Среди раненых раздался шум.
— Наша дивизия! — сказал один из них. — Хасановская Краснознаменная!
— Вот и поздравляю вас, товарищи! Отлично дралась ваша геройская дивизия! — сказал Кандыба.
— С самой Москвы гоним немцев, товарищ подполковник! — опираясь о костыль и волоча за собой забинтованную ногу, сказал молодой лейтенант. — Теперь он до Коростеня бежать будет, задержаться-то ему ведь негде!
И, как бы подтверждая слова лейтенанта, гул артиллерийской канонады сначала оборвался, а потом стал глуше доноситься до села, уходя на запад.
Кандыба хотел обратиться с речью к бойцам геройской дивизии, но в эту минуту вдоль улицы села показалась передовая колонна приближавшегося конного полка. Пыль поднималась из-под копыт шедшего впереди эскадрона, перед которым, сидя на большом сером коне, молодцевато ехал лихой, с закрученными усами полковник.

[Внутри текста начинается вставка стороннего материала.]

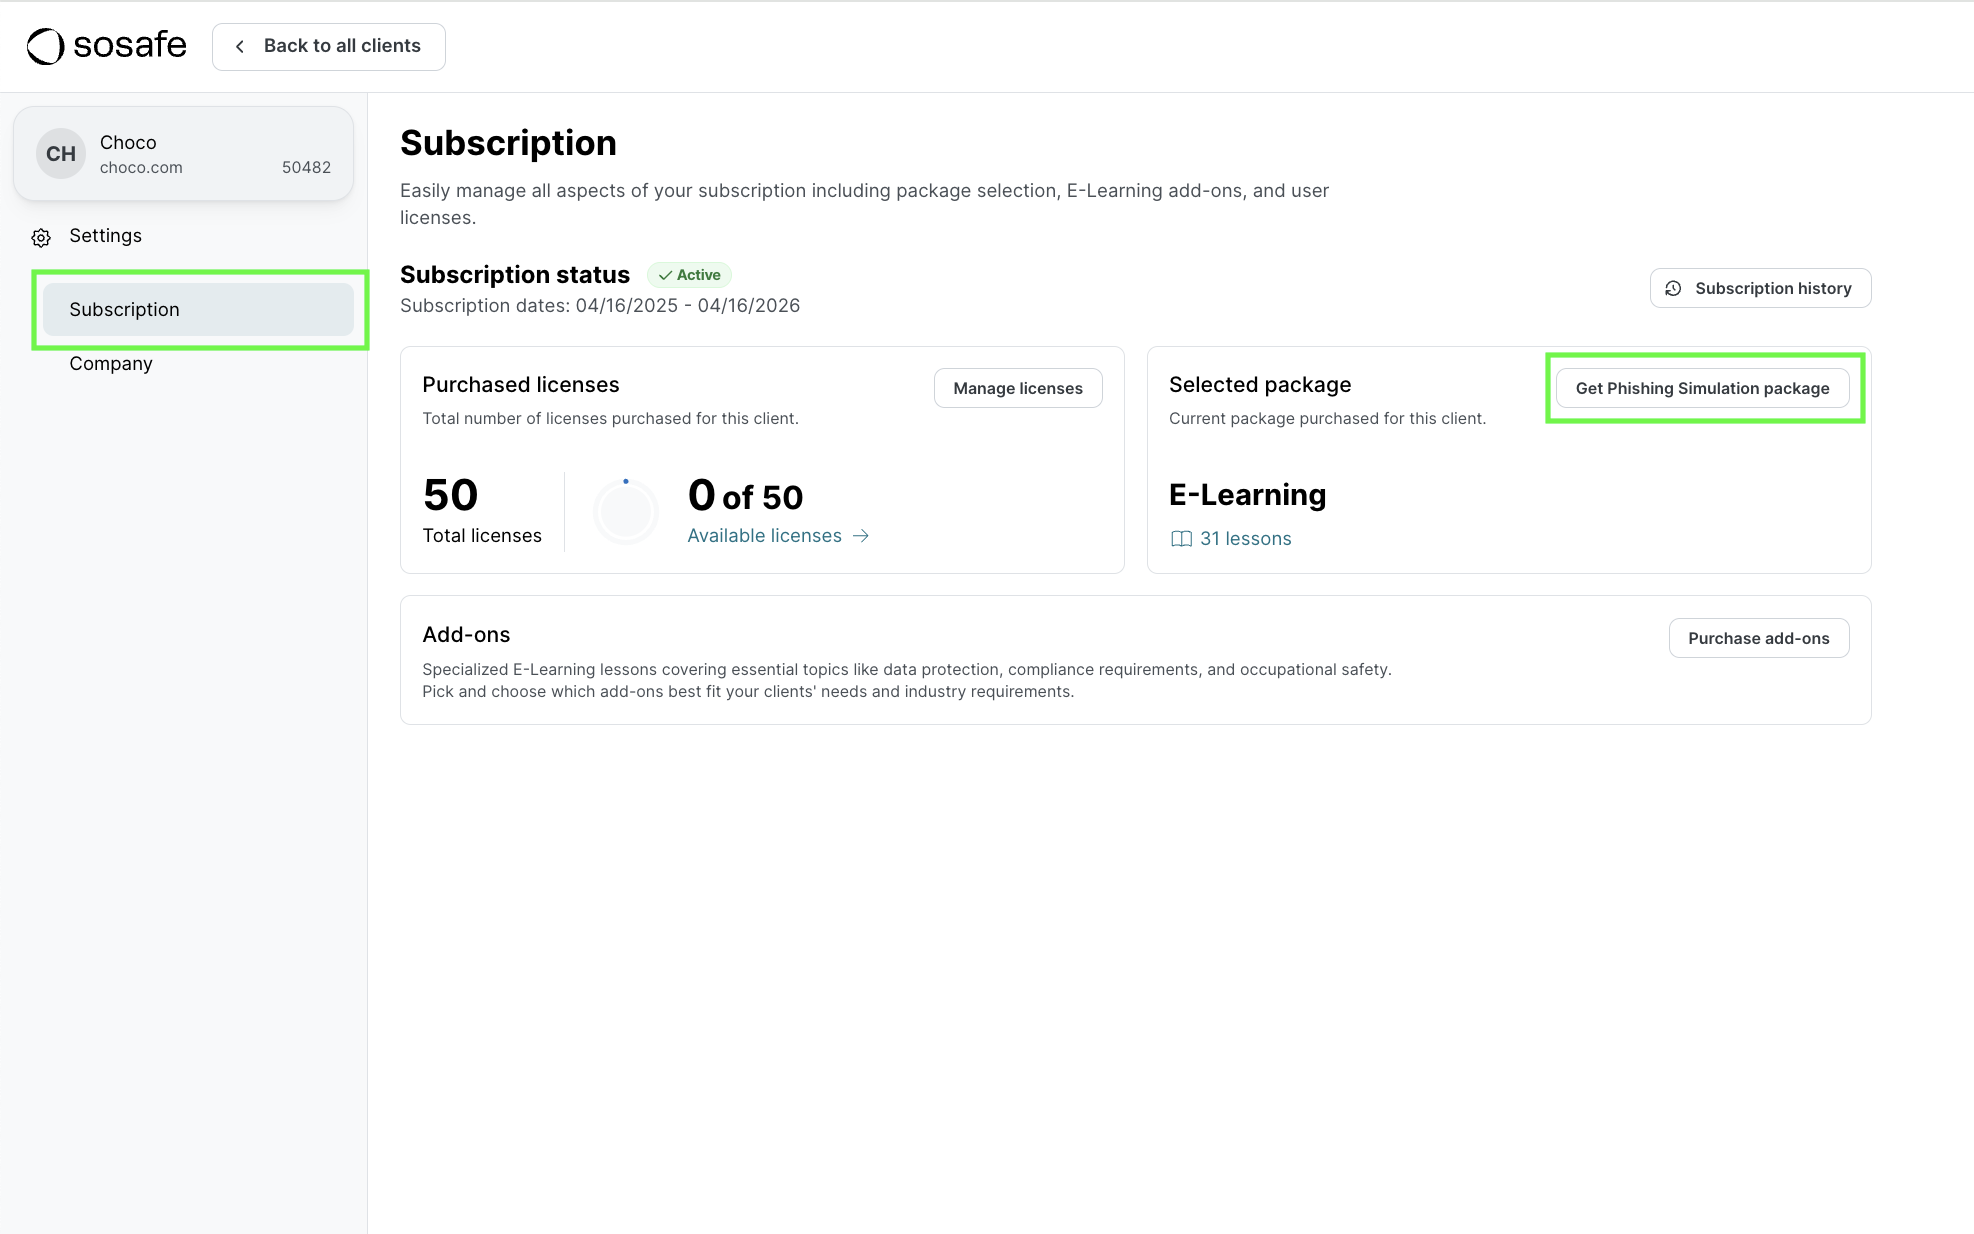Click the sosafe logo
This screenshot has width=1974, height=1234.
(106, 45)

Голова колонны уже приближалась к госпиталю, а пыль все поднималась и тянулась далеко за селом.
— Конница!.. Кавалерия! — восхищенно прошептал Кандыба, забывая о своей речи и не сводя загоревшихся глаз с приближающегося эскадрона.
Конники уже поравнялись с ними, и взор полковника, довольно равнодушный и деловой, остановился на раненом лейтенанте, ближе других стоявшем у дороги.
— Какой дивизии люди? — спросил полковник, придерживая коня.
Молодой лейтенант, несмотря на ранение, вытянулся насколько был в силах и с непередаваемой гордостью почти закричал:
— Двадцать девятой дважды Краснознаменной гвардейской дивизии!
Лицо полковника сразу сделалось серьезным.
— Той, что взяла переправу?
— Так точно! Форсировавшей Днепр! — еще громче, гордо закидывая голову, отчеканил лейтенант.
— Сто-ой! — поднимая над головой руку и поворачиваясь к эскадронам, скомандовал командир полка.
Эскадроны шумно остановились. Горячая пыль взметнулась над конями и стала медленно оседать на дорогу.
Раненые и часть госпитального персонала, привлеченные этой неожиданной сценой, с любопытством смотрели на остановившийся полк.
— Знамя вперед! Остальным — вольно! — отъезжая в сторону, звонко скомандовал командир полка.